Coordinatization of lattices by regular rings without unit and Banaschewski functions

Abstract

A Banaschewski function on a bounded lattice L is an antitone self-map of L that picks a complement for each element of L. We prove a set of results that include the following:

• Every countable complemented modular lattice has a Banaschewski function with Boolean range, the latter being unique up to isomorphism.

• Every (not necessarily unital) countable von Neumann regular ring R has a map \({\varepsilon}\) from R to the idempotents of R such that \({x{R} = \varepsilon(x){R}}\) and \({\varepsilon(xy) = \varepsilon(x)\varepsilon(xy)\varepsilon(x)}\) for all \({x, y \in R}\).

• Every sectionally complemented modular lattice with a Banaschewski trace (a weakening of the notion of a Banaschewski function) embeds, as a neutral ideal and within the same quasivariety, into some complemented modular lattice.
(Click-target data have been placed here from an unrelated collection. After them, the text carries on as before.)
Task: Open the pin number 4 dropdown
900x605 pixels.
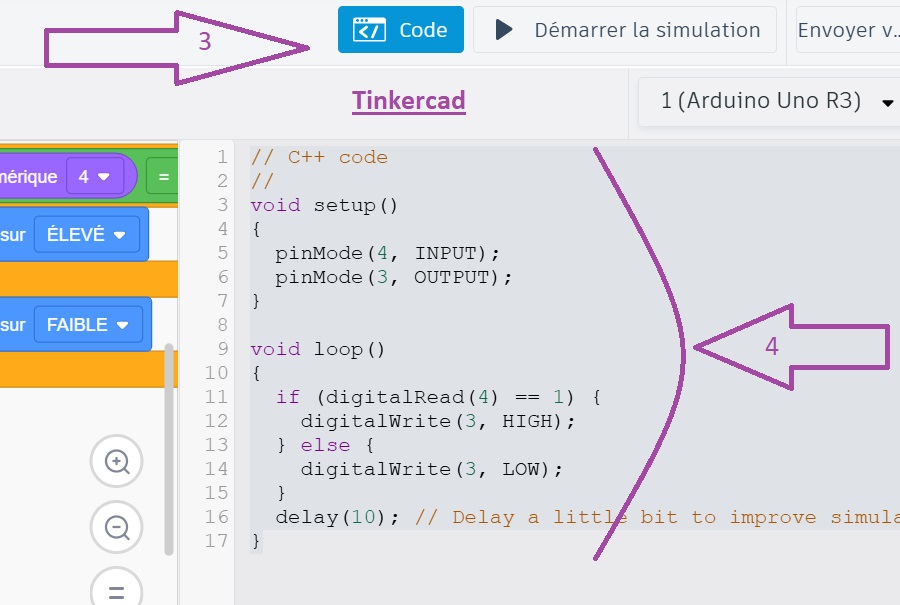Action: click(x=93, y=177)
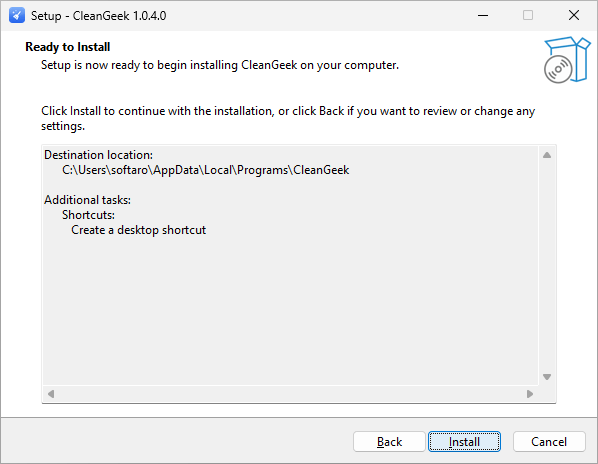
Task: Cancel the CleanGeek setup
Action: coord(549,442)
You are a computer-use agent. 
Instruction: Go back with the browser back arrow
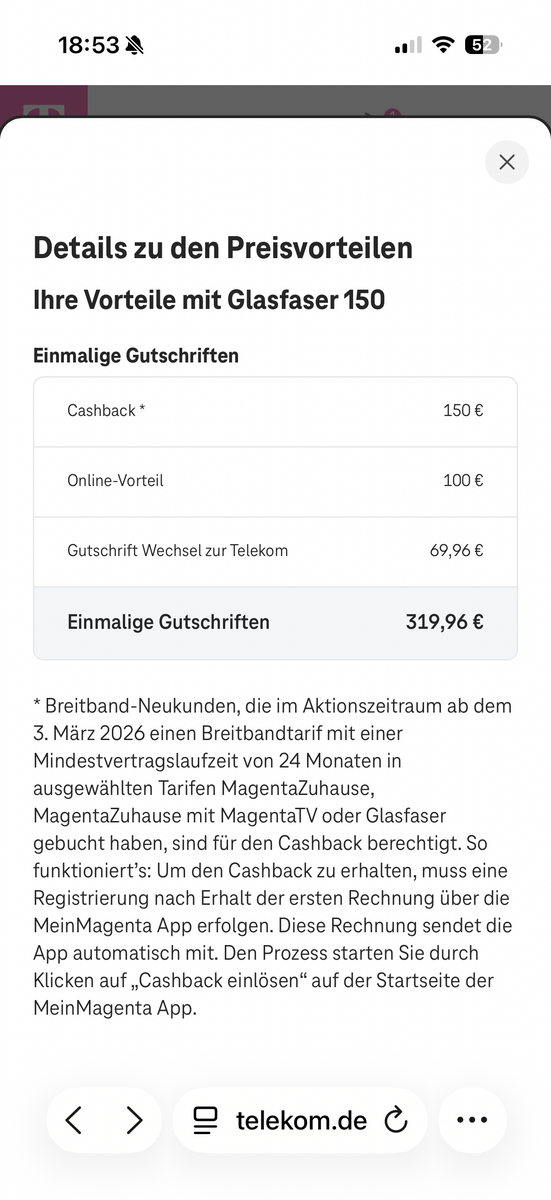73,1120
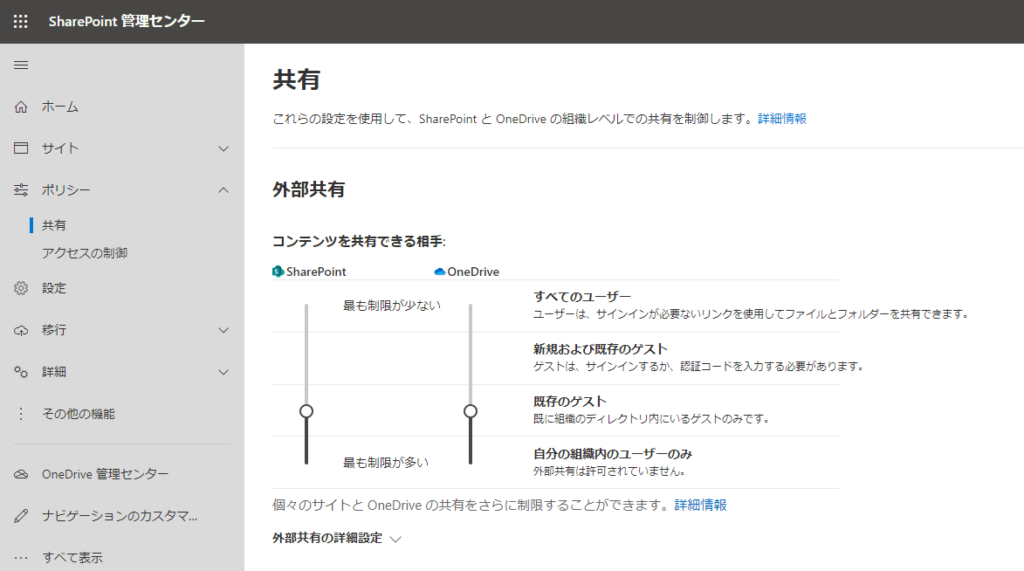The height and width of the screenshot is (571, 1024).
Task: Select アクセスの制御 in the navigation
Action: pyautogui.click(x=84, y=253)
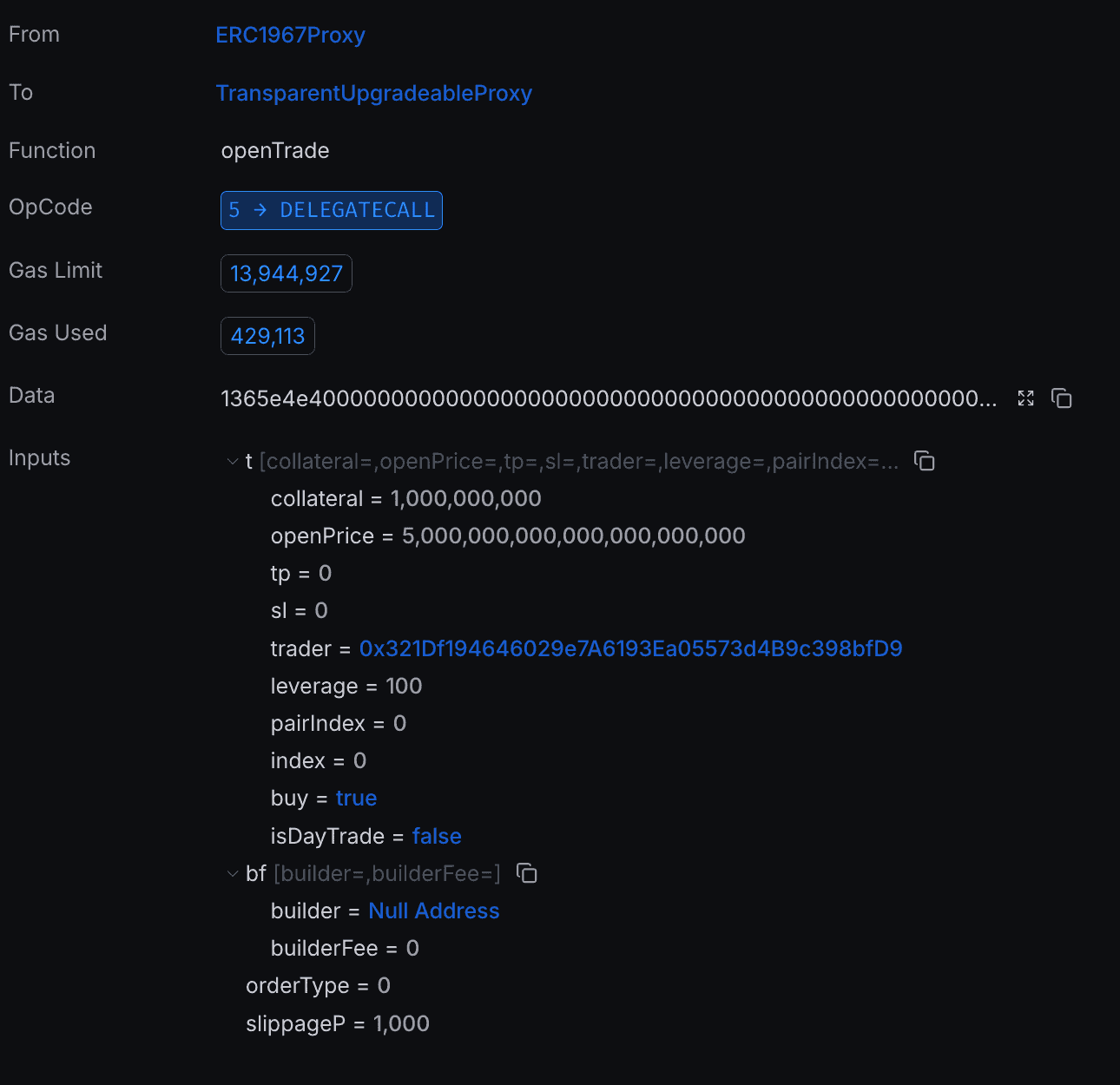Screen dimensions: 1120x1085
Task: Select the Gas Used value 429,113
Action: [267, 336]
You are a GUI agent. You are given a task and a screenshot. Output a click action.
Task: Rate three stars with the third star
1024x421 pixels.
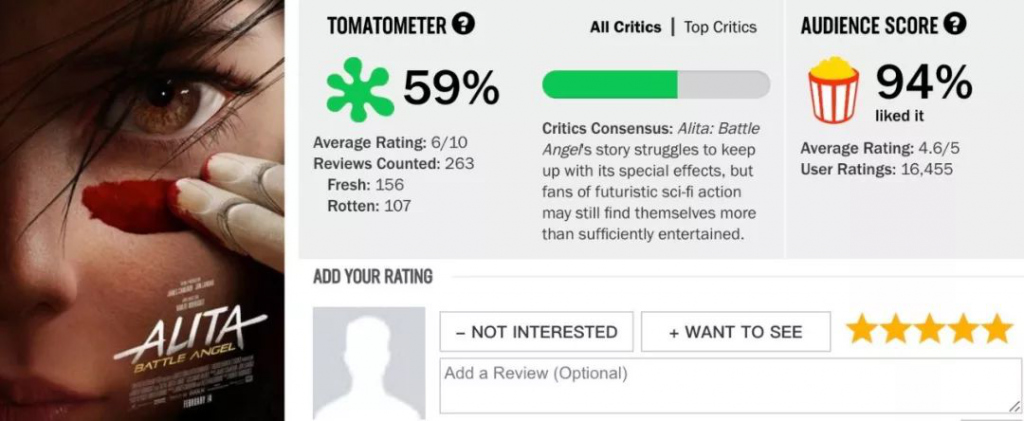click(930, 329)
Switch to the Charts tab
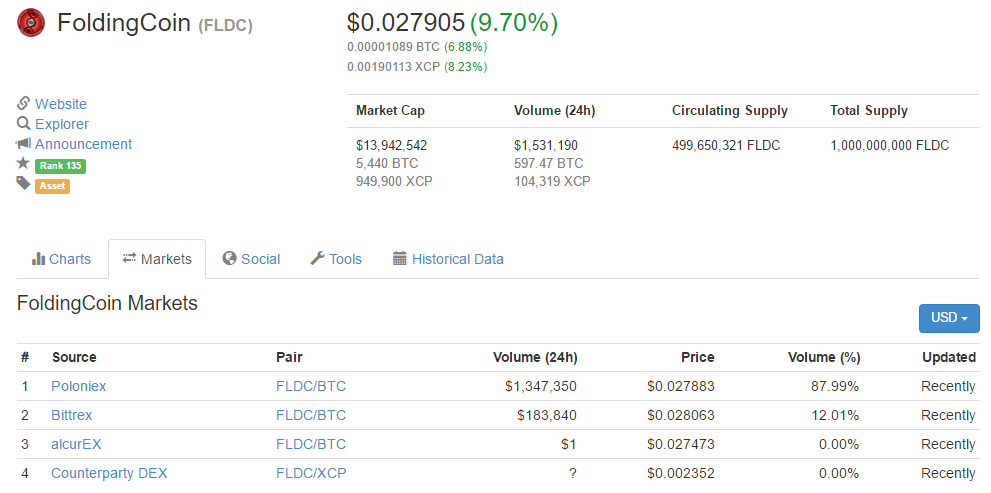The image size is (991, 493). [x=62, y=259]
This applies, in particular, to any sectionally complemented modular lattice with a countable cofinal subset.

A sectionally complemented modular lattice L is coordinatizable, if it is isomorphic to the lattice \({\mathbb{L}(R)}\) of all principal right ideals of a von Neumann regular (not necessarily unital) ring R. We say that L has a large 4-frame, if it has a homogeneous sequence (a ₀, a ₁, a ₂, a ₃) such that the neutral ideal generated by a ₀ is L. Jónsson proved in 1962 that if L has a countable cofinal sequence and a large 4-frame, then it is coordinatizable. We prove that A sectionally complemented modular lattice with a large 4-frame is coordinatizable iff it has a Banaschewski trace.